Top of TEXT SEGMENT

By Steven Pate in Arts & Entertainment on May 24, 2011 8:40PM

2011_05_instants.jpg We don't think you should necessarily cancel any plans for the next few days, but a whole heap of Criterion Collection titles are about to expire on Netflix. That means that if you find yourself looking for something to watch in the next few days, you can't go wrong with this list, and if you haven't seen any of these movies, do so immediately.

  • Burden of Dreams. From a time before "Making-Of" documentaries became de rigeur DVD extras, when they were reserved for documenting creative exploits which were truly remarkable, Les Blank's documentary on the making of Werner Herzog's Fitzcarraldo is one of the most interesting and captivating ever made. The tale Herzog attempted to depict was ambitious enough: a wealthy European rubber baron attempts to move a three-story 320-ton steamer over a hill from one river to another in order to transport more rubber (so that he might finance the construction of an Opera house in Peru). By choosing to shoot on location in a jungle 800-1000 miles from the nearest town, the filmmaker put himself in just as hopeless a situation as his subject. Cast out by indigeonous people hostile to the production, forced to abort and start again from when star Jason Robards acquires Amoebic dysentery and is medically prohibited from returning and co-star Mick Jagger has to abandon the film as its schedule balloons grotesquely and beset on all sides by a natural environment conspiring against him, Herzog presses maniacally on, with Blank documenting each jaw-dropping escalation of the chaos. Expires May 26.
  • Knife in the Water. Now nearing its 50th birthday, Roman Polanski's first film remains improbably fresh. The story couldn't be simpler: a couple picks up a hitchhiker and end up taking him aboard their yacht for a weekend trip, over the course of which tensions among the three arise, intensify and explode. Scrupulously crafted with deft, economic direction and acid-tongued dialog, this movie showcases in embryonic form the facility for riveting psychological drama later translated to the big screen in Rosemary's Baby, Frantic and others. Expires May 26.
  • Fargo. If you haven't seen the Coen brothers' breakthrough 1996 Oscar-winner.... what is wrong with you? This impeccably paced balancing act of oddball supporting characters and charmingly deadpan Frances McDormand mixes dark comedy better than Lebowski mixed a white russian and with a bit less self-seriousness than its southern-border sibling No Country for Old Men. The Coens are at their crowd-pleasing best when they set the bar low and then spend about 90 minutes over-delivering, and this is a master class in pleasing crowds. Accept no substitutes. Expires May 30.

Bottom of TEXT SEGMENT

# ABOUT THIS TASK:
Please copy the passage from the Netflix movie list word for word, starting at "2011_05_instants.jpg We don't" and ending at "do so immediately.".

Top of PROVIDED MATERIAL

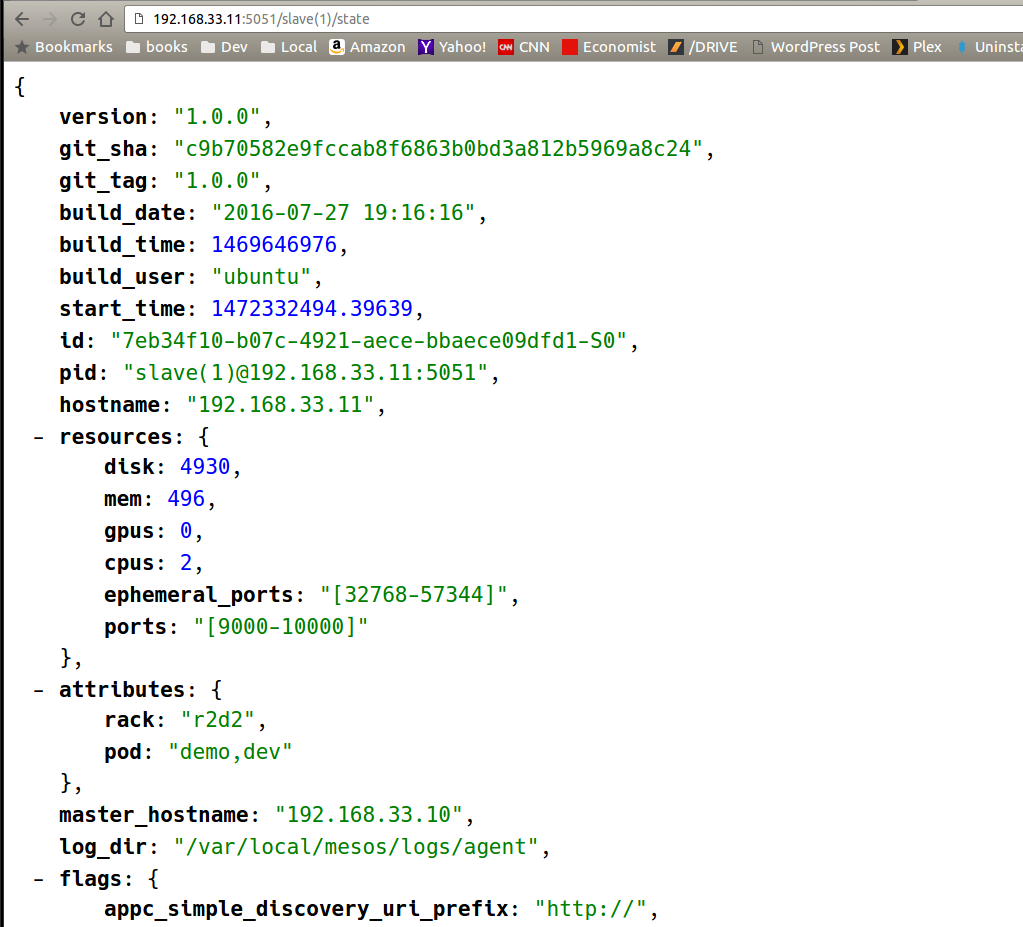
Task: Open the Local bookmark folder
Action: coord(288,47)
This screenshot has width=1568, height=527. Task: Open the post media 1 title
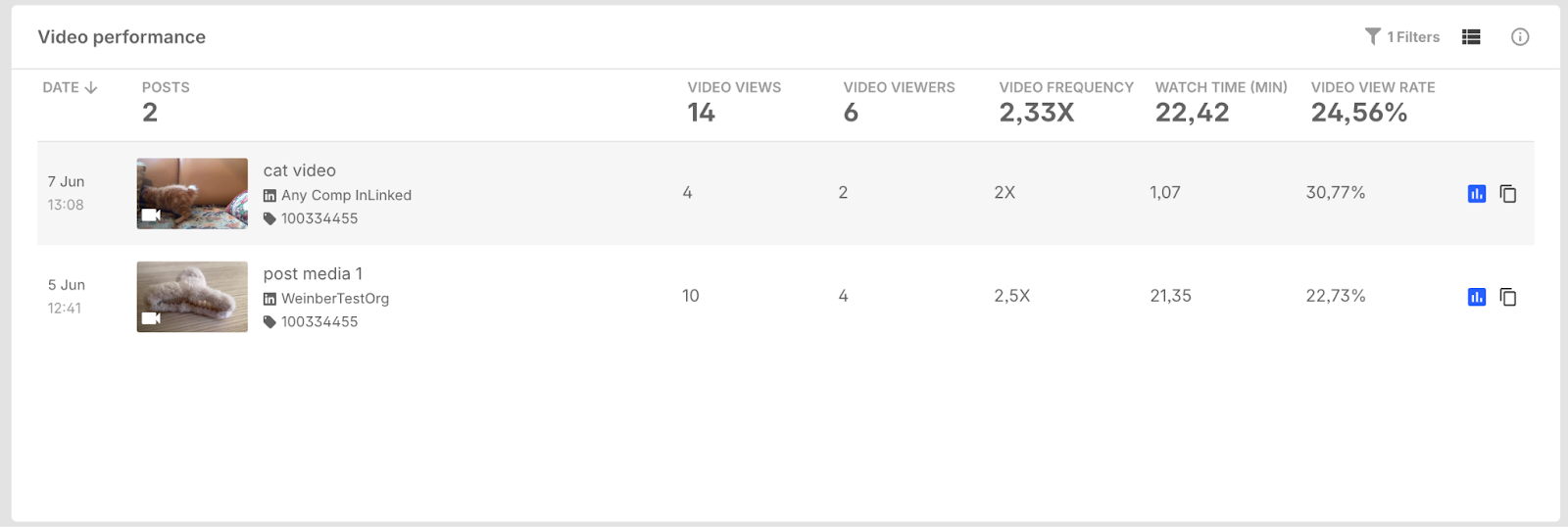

Bottom of PROVIDED MATERIAL
Top of PROVIDED MATERIAL

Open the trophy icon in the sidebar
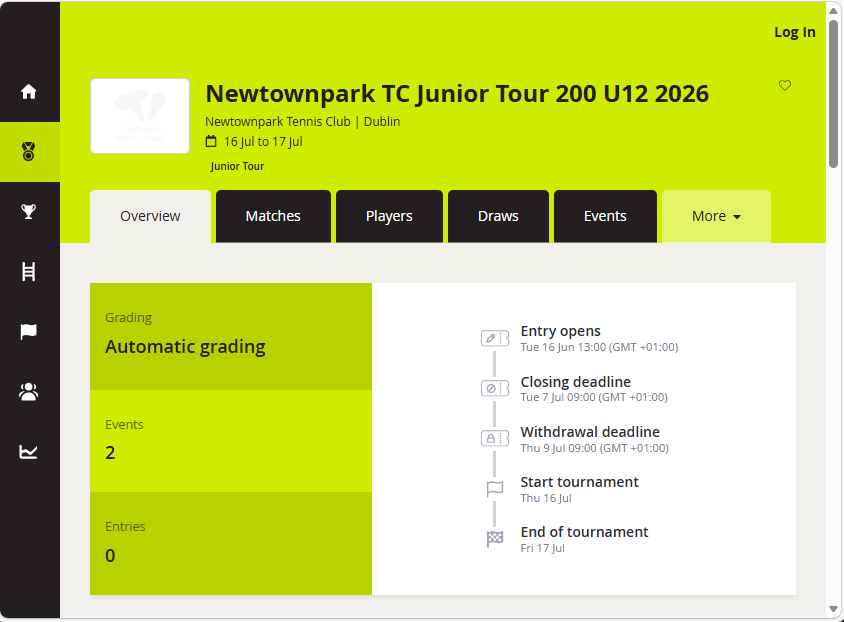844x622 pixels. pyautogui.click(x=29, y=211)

Bottom of PROVIDED MATERIAL

# WRITTEN ANSWER:
2011_05_instants.jpg We don't think you should necessarily cancel any plans for the next few days, but a whole heap of Criterion Collection titles are about to expire on Netflix. That means that if you find yourself looking for something to watch in the next few days, you can't go wrong with this list, and if you haven't seen any of these movies, do so immediately.